Romy Opperman is a feminist philosopher and Assistant Professor of Philosophy at the New School for Social Research whose work bridges critical philosophy of race, environmental philosophy, and critical theory to understand ecological violence and envision liberated climate futures.

 

Romy Opperman is a feminist philosopher bridging critical philosophy of race, environmental philosophy, and critical theory. Her research focuses on Black ecologies, Black feminism, Africana, and anti-colonial and anti-imperialist philosophies to understand ecological violence and to envision liberated climate futures. Romy is Assistant Professor of Philosophy at the New School for Social Research. She is currently completing her first book manuscript Ecological Autonomy: Reimagining Environmental Racism with Frantz Fanon and Sylvia Wynter.

Ecological Autonomy argues for the need to conceptualize racism and ecology beyond justice framings. Building on Fanon’s and Wynter’s sociogenic approaches, Romy argues that we should understand racism and ecology as co-constitutive, that is, in terms of racist environments.
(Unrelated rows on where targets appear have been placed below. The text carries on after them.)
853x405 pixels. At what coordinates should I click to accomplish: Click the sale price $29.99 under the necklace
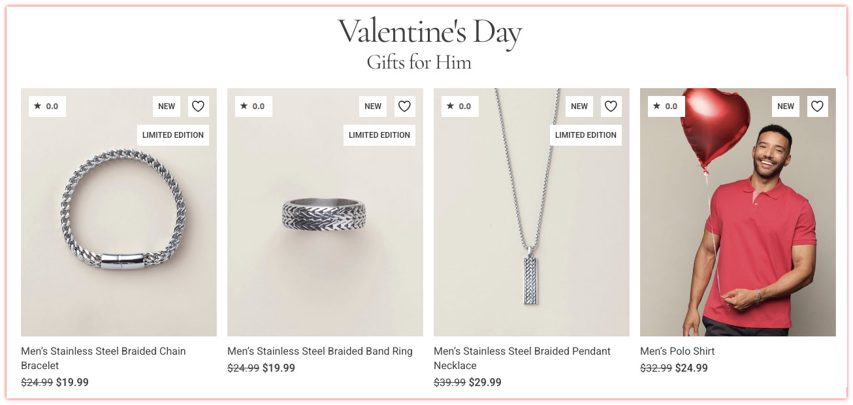click(x=484, y=382)
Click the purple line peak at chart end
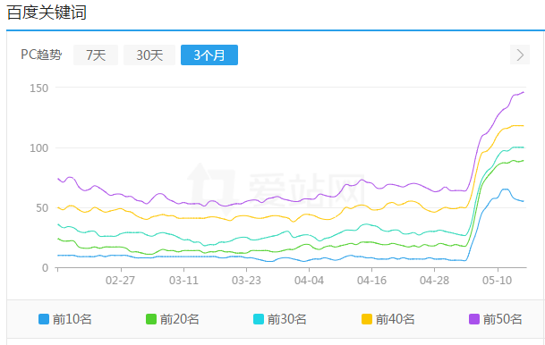Viewport: 545px width, 345px height. 524,92
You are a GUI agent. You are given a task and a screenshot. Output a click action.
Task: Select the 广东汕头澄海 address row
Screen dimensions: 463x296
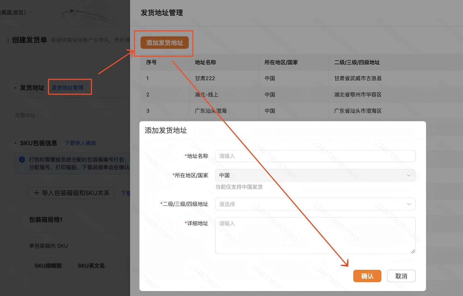pyautogui.click(x=210, y=111)
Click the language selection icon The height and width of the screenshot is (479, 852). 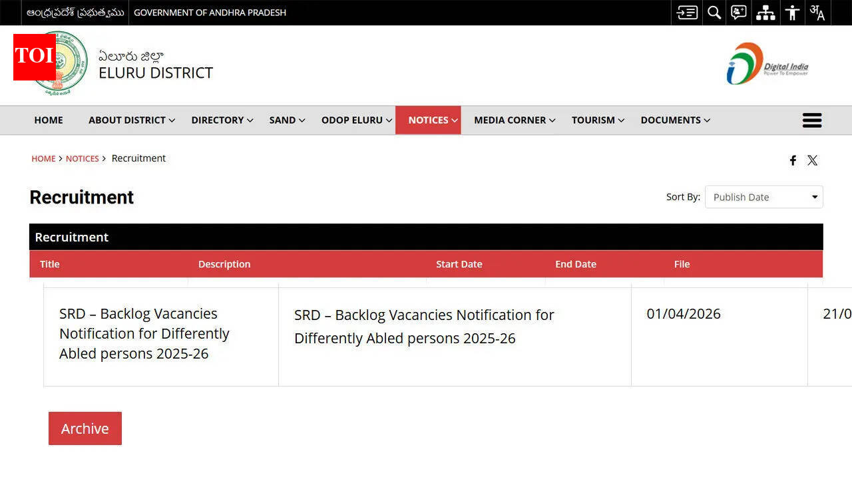click(x=817, y=13)
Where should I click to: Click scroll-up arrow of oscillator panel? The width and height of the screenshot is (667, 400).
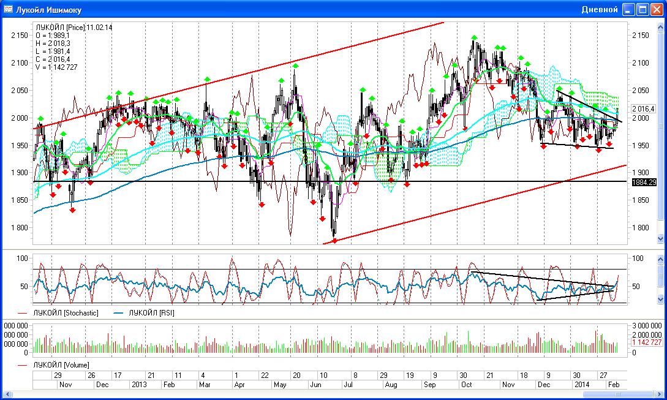coord(660,261)
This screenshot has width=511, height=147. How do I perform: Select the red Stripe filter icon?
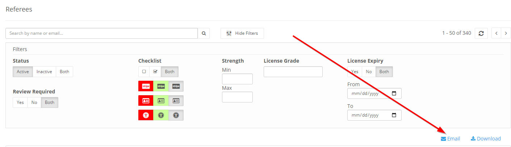coord(146,86)
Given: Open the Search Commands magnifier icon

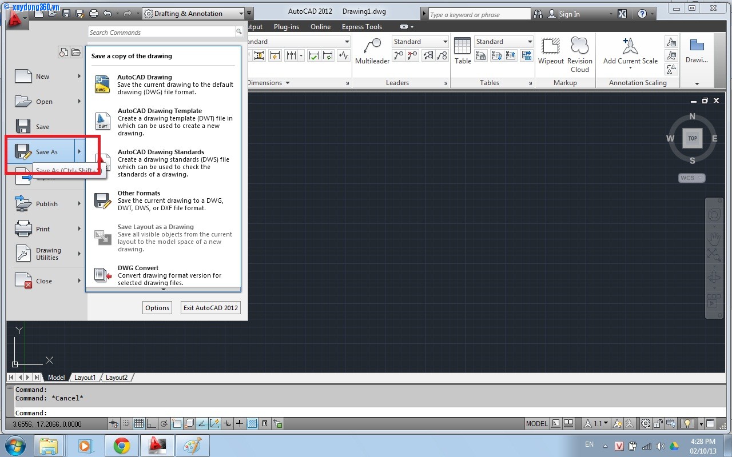Looking at the screenshot, I should click(239, 32).
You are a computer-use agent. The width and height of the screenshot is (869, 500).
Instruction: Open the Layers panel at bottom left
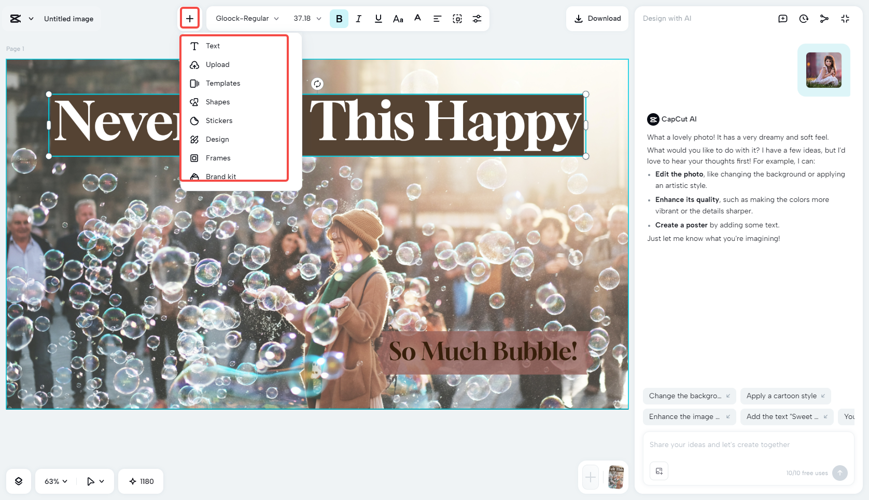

Crucially, racist environments differentially constrict, devalue, capture, and violently eradicate some ecologies and modes of socioecological relation; ecological autonomy refers to the capacity to determine or maintain socioecological relations, systems of value, and knowledge, as well the ways this capacity grounds and enables liberation struggles and freedom dreams.

At GIDEST, Romy will focus on the chapter “Irradiated Autonomy: Between Fanon and Wynter,” in which she considers the constitution of autonomous collectivities within and across racist environments of toxicity, irradiation, and exhaustion. The chapter illuminates the limits and tensions within and between Fanon and Wynter by thinking with multiple fronts in what Lou Cornum calls the “irradiated international.” Romy is especially interested in how ecological-psychic-somatic entanglement demands diachronic, intergenerational, and situated analyses informed by reproductive and disability justice.